--- BEGIN Material ---

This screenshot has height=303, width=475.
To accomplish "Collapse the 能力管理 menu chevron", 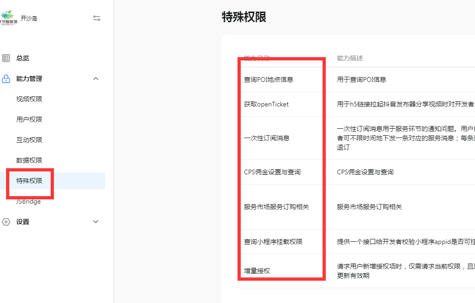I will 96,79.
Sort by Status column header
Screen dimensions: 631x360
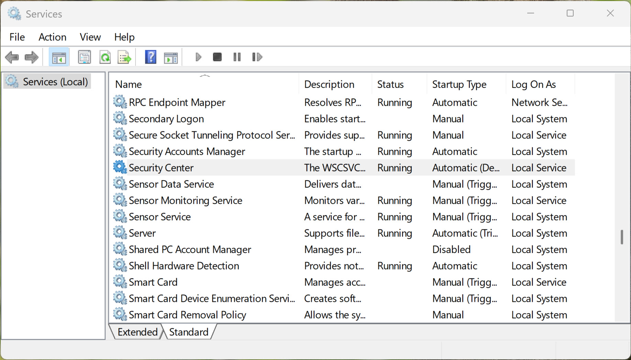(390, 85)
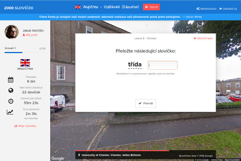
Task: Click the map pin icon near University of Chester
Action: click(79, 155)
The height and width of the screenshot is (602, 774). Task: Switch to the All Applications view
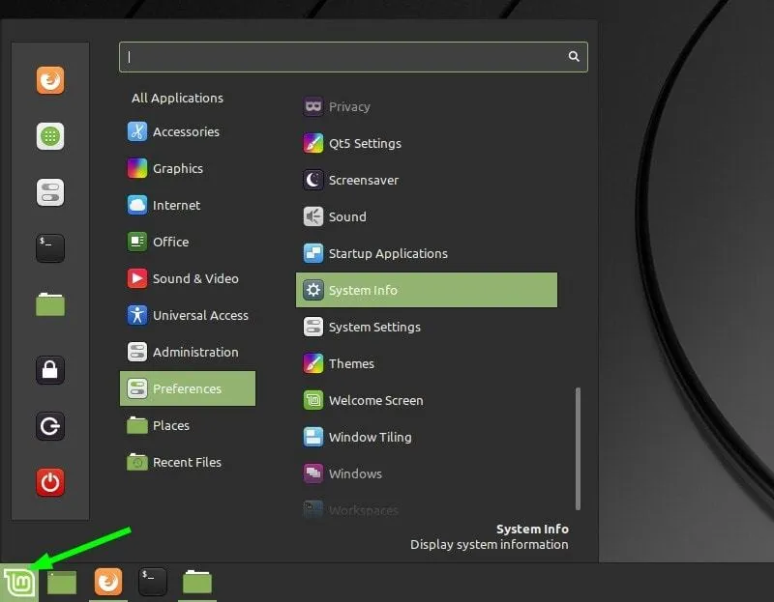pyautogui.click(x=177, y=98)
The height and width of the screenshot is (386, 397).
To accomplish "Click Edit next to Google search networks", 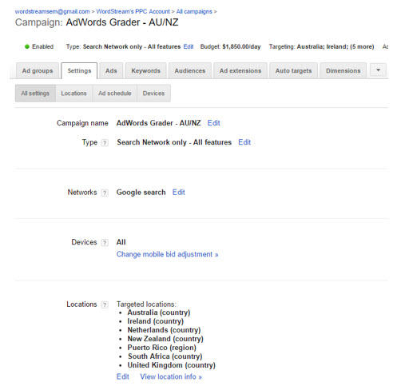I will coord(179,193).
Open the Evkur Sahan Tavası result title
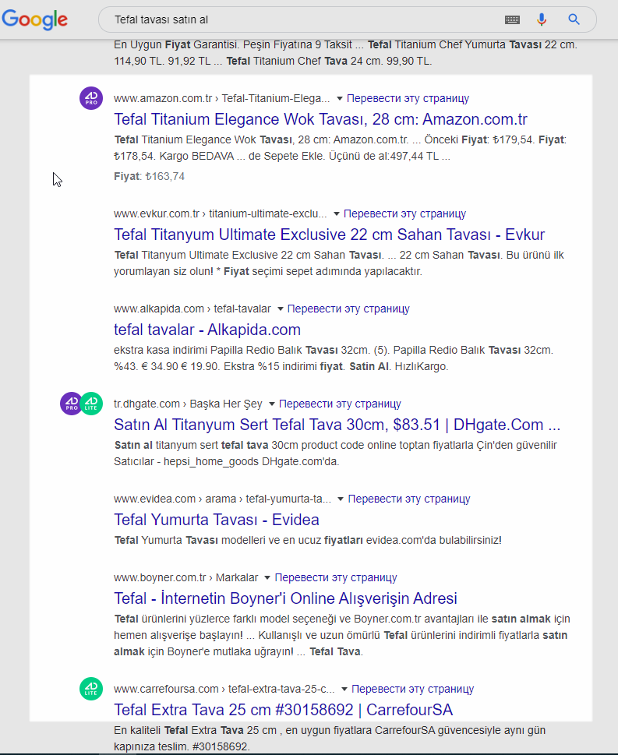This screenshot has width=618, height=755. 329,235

--- END Material ---

### Problem description
Give the lines as a JSON list of strings, one string per line with blank lines left out, starting with the line that contains "Sort by Status column header" and going on through the line that contains "pyautogui.click(x=177, y=98)". Leave the pictures out.

### Response
[
  "Sort by Status column header",
  "Screen dimensions: 631x360",
  "(390, 85)",
  "Task: Click the map pin icon near University of Chester",
  "Action: click(79, 155)",
  "The height and width of the screenshot is (602, 774). Task: Switch to the All Applications view",
  "pyautogui.click(x=177, y=98)"
]